> WHAT IS NEEDED
Repeat exactly, please, the opening lines of the data below, through and including the line where "The image size is (1445, 800)." sits.

> INPUT DATA
..............................

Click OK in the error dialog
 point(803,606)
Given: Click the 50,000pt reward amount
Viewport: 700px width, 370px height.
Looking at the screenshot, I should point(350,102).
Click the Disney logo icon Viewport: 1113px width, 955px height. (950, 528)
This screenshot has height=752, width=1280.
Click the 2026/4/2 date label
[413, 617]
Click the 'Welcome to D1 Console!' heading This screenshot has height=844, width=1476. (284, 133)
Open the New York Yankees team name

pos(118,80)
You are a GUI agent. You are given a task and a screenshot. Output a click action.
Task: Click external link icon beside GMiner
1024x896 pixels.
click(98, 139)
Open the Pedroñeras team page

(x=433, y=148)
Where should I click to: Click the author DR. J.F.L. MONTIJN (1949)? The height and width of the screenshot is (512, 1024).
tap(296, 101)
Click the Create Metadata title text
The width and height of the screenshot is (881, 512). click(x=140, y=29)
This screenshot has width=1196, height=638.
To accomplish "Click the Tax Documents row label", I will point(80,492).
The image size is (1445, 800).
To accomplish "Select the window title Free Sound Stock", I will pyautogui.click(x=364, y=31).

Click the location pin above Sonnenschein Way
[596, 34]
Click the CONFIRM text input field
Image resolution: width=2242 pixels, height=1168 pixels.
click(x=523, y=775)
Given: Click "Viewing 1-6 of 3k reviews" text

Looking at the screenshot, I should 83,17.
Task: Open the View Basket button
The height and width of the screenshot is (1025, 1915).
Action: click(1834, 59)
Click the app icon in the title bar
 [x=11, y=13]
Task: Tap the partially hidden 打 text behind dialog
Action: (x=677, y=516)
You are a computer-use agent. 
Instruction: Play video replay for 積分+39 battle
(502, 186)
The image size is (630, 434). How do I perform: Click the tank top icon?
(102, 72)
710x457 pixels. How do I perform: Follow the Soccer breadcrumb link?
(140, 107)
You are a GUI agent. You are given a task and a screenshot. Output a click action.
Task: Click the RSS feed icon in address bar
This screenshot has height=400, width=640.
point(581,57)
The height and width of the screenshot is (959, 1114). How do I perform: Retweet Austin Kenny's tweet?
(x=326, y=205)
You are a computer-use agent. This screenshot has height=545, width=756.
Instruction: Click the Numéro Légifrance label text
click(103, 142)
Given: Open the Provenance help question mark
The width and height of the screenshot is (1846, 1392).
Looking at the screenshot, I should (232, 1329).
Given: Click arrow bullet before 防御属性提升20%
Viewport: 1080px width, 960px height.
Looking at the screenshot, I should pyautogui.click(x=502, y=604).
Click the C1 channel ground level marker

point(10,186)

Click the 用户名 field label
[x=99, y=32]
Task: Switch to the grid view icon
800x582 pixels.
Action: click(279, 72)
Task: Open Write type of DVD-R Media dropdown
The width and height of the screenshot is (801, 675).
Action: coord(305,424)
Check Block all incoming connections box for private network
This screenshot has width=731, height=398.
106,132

..............................

> EXERCISE SOLUTION
Click OK in the error dialog
 point(803,606)
Given: Click the 50,000pt reward amount
Viewport: 700px width, 370px height.
Looking at the screenshot, I should point(350,102).
Click the Disney logo icon Viewport: 1113px width, 955px height. (950, 528)
This screenshot has height=752, width=1280.
Click the 2026/4/2 date label
[413, 617]
Click the 'Welcome to D1 Console!' heading This screenshot has height=844, width=1476. (284, 133)
Open the New York Yankees team name

pos(118,80)
You are a GUI agent. You are given a task and a screenshot. Output a click action.
Task: Click external link icon beside GMiner
1024x896 pixels.
click(98, 139)
Open the Pedroñeras team page

(x=433, y=148)
Where should I click to: Click the author DR. J.F.L. MONTIJN (1949)? The height and width of the screenshot is (512, 1024).
tap(296, 101)
Click the Create Metadata title text
The width and height of the screenshot is (881, 512). click(x=140, y=29)
This screenshot has width=1196, height=638.
To accomplish "Click the Tax Documents row label", I will point(80,492).
The image size is (1445, 800).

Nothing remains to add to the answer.